A Deployment in Kubernetes is a higher-level controller that manages ReplicaSets and provides declarative updates for Pods and applications.
In simpler terms →
👉 Deployment = Automated management + scaling + rolling updates for your Pods.
⚙️ Definition
A Deployment defines the desired state of your application (like number of replicas, container image, etc.), and Kubernetes automatically manages that state — creating or updating Pods as needed.
🧩 Core Features
- Declarative Updates — You describe what you want (e.g., 5 replicas, new image), and Kubernetes makes it so.
- Rolling Updates — Deploy new versions of your app gradually without downtime.
- Rollback — Easily revert to a previous stable version if something goes wrong.
- Self-Healing — Automatically replaces crashed or unresponsive Pods.
- Scaling — Adjust replicas manually or via autoscaling.
🧾 Example YAML
apiVersion: apps/v1
kind: Deployment
metadata:
name: myapp-deployment
spec:
replicas: 3
selector:
matchLabels:
app: myapp
template:
metadata:
labels:
app: myapp
spec:
containers:
- name: nginx-container
image: nginx:1.25
ports:
- containerPort: 80
Explanation:
replicas: 3
→ ensures 3 Pods are running.selector.matchLabels
→ connects the Deployment to its Pods.template
→ defines the Pod specification (containers, images, ports, etc.).
🔄 How It Works Internally
- You create or update a Deployment.
- The Deployment creates a ReplicaSet to manage the Pods.
- During an update:
- A new ReplicaSet is created with the new configuration.
- Pods from the old ReplicaSet are gradually replaced with Pods from the new one.
- Kubernetes ensures zero downtime through this rolling update process.
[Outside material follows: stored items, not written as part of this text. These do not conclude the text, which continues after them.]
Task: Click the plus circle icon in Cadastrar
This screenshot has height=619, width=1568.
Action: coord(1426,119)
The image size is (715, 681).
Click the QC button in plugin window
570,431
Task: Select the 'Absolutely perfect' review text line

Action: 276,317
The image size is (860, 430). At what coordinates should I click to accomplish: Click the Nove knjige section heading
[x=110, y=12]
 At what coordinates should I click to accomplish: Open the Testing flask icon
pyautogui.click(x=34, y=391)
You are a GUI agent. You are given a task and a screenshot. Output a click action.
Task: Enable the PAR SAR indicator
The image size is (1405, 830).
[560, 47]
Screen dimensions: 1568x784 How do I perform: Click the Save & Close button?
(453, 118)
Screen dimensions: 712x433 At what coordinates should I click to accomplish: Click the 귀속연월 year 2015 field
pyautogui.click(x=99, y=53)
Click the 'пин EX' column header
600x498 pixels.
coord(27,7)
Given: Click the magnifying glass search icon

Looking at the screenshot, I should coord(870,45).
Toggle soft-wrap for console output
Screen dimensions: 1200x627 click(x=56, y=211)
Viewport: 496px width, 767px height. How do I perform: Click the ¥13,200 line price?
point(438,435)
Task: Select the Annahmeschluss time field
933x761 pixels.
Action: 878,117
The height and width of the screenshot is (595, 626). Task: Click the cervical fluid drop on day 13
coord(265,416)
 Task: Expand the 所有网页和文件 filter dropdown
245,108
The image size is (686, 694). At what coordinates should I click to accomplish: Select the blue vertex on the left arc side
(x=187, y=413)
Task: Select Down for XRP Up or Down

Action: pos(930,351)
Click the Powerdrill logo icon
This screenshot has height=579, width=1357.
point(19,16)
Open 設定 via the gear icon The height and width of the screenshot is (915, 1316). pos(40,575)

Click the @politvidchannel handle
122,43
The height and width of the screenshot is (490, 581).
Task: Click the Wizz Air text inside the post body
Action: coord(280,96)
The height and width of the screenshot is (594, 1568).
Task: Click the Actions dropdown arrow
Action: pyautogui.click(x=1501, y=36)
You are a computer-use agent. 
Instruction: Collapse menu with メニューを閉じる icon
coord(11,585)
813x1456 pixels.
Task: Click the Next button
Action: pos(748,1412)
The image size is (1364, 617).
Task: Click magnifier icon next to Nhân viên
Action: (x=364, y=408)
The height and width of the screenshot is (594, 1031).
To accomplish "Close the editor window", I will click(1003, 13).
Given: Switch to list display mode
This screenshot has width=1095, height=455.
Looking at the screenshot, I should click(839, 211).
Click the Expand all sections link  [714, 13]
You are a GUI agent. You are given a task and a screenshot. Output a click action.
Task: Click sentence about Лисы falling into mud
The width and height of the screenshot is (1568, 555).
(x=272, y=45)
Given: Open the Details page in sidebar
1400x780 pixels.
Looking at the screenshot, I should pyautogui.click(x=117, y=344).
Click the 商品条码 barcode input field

- You can rollback to a previous ReplicaSet if needed.
📊 Typical Workflow
- Deploy your application with a Deployment.
- Scale it (e.g.,
kubectl scale deployment myapp-deployment --replicas=5
). - Update the image version (e.g.,
kubectl set image deployment myapp-deployment nginx-container=nginx:1.26
). - Monitor rollout status (
kubectl rollout status deployment myapp-deployment
). - Rollback if necessary (
kubectl rollout undo deployment myapp-deployment
).
🧠 Key Differences
Concept | Description | Manages |
---|---|---|
Pod | Smallest deployable unit (one or more containers) | Containers |
ReplicaSet | Ensures the desired number of Pods | Pods |
Deployment | Manages ReplicaSets and enables rolling updates | ReplicaSets |
🚀 Common Use Cases
- Deploying stateless applications (e.g., web servers, APIs).
- Performing zero-downtime application upgrades.
- Scaling workloads up/down based on demand.
- Managing multiple versions of an application safely.